The primary objective of this study was to analyse the combined effect of the training set size and the lead time on the tomato crop mapping performance. The secondary objective was finding an optimal trade-off between the lead time and training set size of different classification algorithms using RSM.

2. Materials and Methods

2.1. Study Area

This study was conducted in the plain of the Emilia-Romagna region, in Northern Italy (Figure 1; 8.99–12.93°E, 44.09–45.15°N). The climate in this region is categorized as temperate, with hot summers and without dry seasons, and is categorized as “Cfa” in the Köppen–Geiger climate classification [28]. The rationale behind the choice of area is that Emilia-Romagna region represents about half of the tomato acreage in Italy and has a high availability of declared data on cropland use. In this area, the most common crops are lucerne (26.8% of crop area), orchard (26.0%), winter cereal (21.0%), permanent pasture (9.0%), maize (5.7%), sorghum (2.7%), sugar beet (1.7%), tomato (1.3%), sunflower (0.9%), forage (0.8%), soybean (0.8%), legume (0.7%), potato (0.3%), onion and garlic (0.2%), melon and watermelon (0.1%), and other crops (2%).

2.2. Reference Data

The reference dataset was obtained from the “Agenzia regionale per le erogazioni in agricoltura” (Agrea), the regional organization in charges of redistributing EU’s subsidies of the Common Agricultural Policy (CAP). The Agrea’s dataset contains detailed information on crop types at field level, also known as cadastral parcel. Field boundaries delineated by cadastral parcels were used as the base unit for classification. Crop type information is declared to the Agrea by producers and landowners in an annual basis. The high spatial resolution and high reliability (although it is not error-free) makes Agrea’s dataset an excellent reference source. Reference data from the year 2019 were available for the Emilia-Romagna region.
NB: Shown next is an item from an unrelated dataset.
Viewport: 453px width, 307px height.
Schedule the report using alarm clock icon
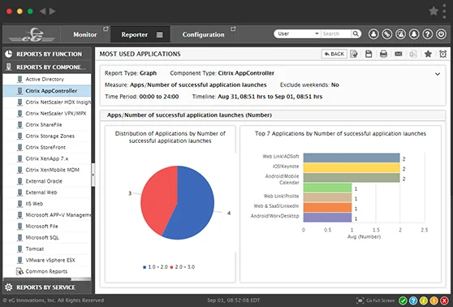click(443, 54)
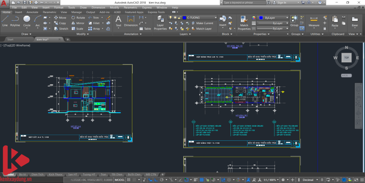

In this study, the crop mapping was performed as a binary problem by labelling all crops other than tomato as ‘other crops’. Winter crops (i.e., winter cereal) and perennial crops (orchard, lucerne, permanent pasture) were dropped to avoid including excessive proportions of winter cereals and perennial crops in the training set of other crops, in order to better focus on summer crops.

2.3. Satellite Data Acquisition and Processing

The Sentinel-2 (S2) mission of the European Space Agency’s Copernicus program consists of a pair of satellites (Sentinel-2A and Sentinel-2B), launched in 2015 and 2017, respectively. Sentinel-2A/B MSI acquire images of the Earth’s surface in 13 spectral bands at a spatial resolution of 10, 20, and 60 m [29], ranging from visible and near-infrared (VNIR) to shortwave infrared (SWIR). A selection of cloud-free Sentinel-2 images at Level 2A and captured from February to mid-September 2019 were downloaded from the Theia Land Data Center [30]. Figure S1 displays the cloud cover for the entire scene analysed. The Theia Land Data Center provides a time series of top-canopy surface reflectance, which is orthorectified, terrain-flattened, and atmospherically corrected using the MACCS-ATCOR Joint Algorithm (MAJA) [31]. The temporal period (from February to September 2019) was chosen to represent the tomato-growing season. Sentinel-2 image processing involved resampling and stacking the 20 m spectral bands to 10 m, performed using Geospatial Data Abstraction Library (GDAL) [32].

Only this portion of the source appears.